The ball has rolled so far down the hill that quick fixes won’t work. Montgomery yelling at Brad Marchand hasn’t done it. Neither has benching David Pastrnak. Same for scratching depth players.
Management tried the desperation move of bringing up veteran energy player Jeff Viel from Providence for Monday’s game and he did everything you could ask of him. He picked a fight with one of the league’s toughest guys, drew a couple of penalties and led the team in hits. A team that’s close to succeeding would have responded, but the B’s might as well have had a Do Not Resuscitate order on their chart.
After the game, Marchand acknowledged that the ball has rolled so far down the hill on the B’s that it won’t be easy to push it back up, though he did try to strike a hopeful tone.
“It’s going to take a long time and it’s going to be really hard,” said the captain. “But that’s what makes these things really worthwhile and so enjoyable at the end of the day, when you see yourself get to the point where you want to be at and you understand how hard you work to get there, there’s no better feeling.”
But it’s anyone’s guess who’ll be alongside Marchand when and if they get back to the top of the hill.
The easy fall guy is and always has been the coach in this league.

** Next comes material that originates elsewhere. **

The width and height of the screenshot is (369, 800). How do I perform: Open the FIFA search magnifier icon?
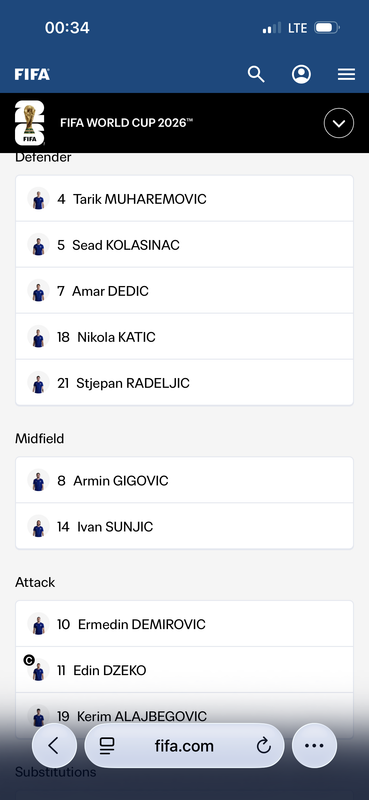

And you do have to wonder if the coach’s vision for the team is divergent from the management’s. After the B’s were bounced from the playoffs by the Florida Panthers, Montgomery lamented that “you can’t win every game 2-1.”
But when Sweeney reshaped the roster in the offseason – and this time with plenty of salary cap space – he doubled down on the defensive aspect of the game and said “sometimes you have to win 2-1.”
The problem is, the two big ticket items that Sweeney spent heavily on haven’t been anywhere near what was expected. We knew from the start that two-way center Elias Lindholm (seven x $7.75 million) was not Patrice Bergeron and that big defensemen Nikita Zadorov (six x $5 million) was not Zdeno Chara. Fine. But they’ve yet to live up to even their own identities.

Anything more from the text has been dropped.